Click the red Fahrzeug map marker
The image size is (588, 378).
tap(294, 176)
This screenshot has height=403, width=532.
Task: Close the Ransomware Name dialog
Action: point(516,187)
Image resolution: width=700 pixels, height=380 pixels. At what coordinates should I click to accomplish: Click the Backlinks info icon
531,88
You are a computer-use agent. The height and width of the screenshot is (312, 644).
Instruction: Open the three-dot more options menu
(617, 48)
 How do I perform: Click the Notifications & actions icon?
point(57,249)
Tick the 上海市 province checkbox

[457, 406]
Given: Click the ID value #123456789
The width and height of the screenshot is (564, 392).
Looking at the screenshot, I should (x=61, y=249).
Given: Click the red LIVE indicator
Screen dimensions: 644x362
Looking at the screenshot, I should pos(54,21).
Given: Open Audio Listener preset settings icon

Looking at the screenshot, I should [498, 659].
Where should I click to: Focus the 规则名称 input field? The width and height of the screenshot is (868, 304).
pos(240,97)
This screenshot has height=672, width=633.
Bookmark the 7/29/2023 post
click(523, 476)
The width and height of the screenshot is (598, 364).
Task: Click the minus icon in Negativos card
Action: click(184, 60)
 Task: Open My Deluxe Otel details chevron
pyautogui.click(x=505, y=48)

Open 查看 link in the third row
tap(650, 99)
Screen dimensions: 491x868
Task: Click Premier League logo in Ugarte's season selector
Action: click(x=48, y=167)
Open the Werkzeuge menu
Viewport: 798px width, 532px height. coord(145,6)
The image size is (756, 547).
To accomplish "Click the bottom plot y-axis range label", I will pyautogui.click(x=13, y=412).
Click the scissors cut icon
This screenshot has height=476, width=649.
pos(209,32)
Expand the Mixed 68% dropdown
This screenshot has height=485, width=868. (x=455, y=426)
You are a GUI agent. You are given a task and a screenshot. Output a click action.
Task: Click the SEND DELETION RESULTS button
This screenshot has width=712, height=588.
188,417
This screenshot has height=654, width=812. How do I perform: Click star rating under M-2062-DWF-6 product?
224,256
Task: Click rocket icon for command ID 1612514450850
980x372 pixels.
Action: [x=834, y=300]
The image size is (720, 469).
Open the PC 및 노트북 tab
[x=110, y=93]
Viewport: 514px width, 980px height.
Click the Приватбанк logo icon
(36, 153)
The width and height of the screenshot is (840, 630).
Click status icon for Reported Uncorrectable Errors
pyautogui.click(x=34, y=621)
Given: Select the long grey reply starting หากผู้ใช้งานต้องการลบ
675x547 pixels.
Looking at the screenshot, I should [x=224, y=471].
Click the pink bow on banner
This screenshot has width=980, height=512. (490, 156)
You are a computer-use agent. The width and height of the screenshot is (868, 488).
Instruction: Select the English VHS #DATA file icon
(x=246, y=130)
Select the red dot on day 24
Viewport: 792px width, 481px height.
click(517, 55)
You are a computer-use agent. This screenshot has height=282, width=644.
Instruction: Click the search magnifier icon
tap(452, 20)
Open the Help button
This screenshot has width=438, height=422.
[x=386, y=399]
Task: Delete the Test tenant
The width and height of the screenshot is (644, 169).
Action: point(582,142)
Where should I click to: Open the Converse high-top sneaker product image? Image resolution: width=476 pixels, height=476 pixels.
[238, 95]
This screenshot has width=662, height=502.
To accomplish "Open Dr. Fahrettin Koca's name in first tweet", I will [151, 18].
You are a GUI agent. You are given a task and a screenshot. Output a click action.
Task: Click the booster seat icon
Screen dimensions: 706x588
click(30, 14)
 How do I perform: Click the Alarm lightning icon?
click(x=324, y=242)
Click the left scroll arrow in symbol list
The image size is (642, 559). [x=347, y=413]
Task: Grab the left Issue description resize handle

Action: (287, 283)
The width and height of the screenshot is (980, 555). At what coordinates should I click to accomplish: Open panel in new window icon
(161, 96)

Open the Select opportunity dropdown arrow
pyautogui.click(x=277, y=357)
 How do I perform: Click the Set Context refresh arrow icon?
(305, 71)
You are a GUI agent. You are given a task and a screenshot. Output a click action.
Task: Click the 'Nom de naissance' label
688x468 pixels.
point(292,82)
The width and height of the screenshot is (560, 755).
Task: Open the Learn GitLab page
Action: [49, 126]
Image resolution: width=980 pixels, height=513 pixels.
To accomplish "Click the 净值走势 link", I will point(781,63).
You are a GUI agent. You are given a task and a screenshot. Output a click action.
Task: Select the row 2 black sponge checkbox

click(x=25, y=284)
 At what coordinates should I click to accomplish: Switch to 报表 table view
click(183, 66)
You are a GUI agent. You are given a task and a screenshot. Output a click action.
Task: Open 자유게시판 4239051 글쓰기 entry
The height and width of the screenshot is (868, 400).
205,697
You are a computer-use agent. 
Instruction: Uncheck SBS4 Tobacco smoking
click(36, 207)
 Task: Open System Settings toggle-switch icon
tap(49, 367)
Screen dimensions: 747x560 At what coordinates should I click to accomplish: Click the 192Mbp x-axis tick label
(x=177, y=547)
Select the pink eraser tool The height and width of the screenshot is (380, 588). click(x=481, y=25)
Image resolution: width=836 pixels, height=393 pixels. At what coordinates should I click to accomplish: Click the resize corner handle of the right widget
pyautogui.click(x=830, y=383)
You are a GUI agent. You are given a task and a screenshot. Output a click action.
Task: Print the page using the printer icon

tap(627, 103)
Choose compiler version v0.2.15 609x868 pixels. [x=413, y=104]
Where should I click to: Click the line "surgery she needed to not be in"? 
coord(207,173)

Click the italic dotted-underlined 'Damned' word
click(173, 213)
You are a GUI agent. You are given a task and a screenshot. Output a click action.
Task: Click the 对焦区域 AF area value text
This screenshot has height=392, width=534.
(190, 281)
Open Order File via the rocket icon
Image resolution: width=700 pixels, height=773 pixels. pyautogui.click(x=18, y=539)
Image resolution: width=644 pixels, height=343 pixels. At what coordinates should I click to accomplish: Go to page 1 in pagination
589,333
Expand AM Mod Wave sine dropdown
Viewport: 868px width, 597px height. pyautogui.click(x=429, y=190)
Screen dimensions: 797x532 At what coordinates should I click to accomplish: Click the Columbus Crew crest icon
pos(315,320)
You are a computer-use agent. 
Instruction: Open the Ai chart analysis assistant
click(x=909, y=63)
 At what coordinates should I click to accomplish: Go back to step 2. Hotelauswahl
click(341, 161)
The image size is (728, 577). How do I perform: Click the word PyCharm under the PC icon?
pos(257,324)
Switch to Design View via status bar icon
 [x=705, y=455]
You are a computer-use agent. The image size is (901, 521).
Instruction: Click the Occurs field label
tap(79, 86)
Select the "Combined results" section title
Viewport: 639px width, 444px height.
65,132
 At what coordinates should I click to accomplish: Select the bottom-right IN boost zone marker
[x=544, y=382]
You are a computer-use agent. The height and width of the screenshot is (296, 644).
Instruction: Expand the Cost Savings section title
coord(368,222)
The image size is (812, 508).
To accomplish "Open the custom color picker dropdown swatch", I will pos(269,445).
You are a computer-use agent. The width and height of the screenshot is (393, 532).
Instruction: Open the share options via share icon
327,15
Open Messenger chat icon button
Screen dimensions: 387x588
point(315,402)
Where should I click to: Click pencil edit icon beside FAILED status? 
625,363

+++++

● **WORK TO BE COMPLETED**: Count, in the listing above, every line that includes "value". The number is the whole answer.

● **TASK SOLUTION**: 2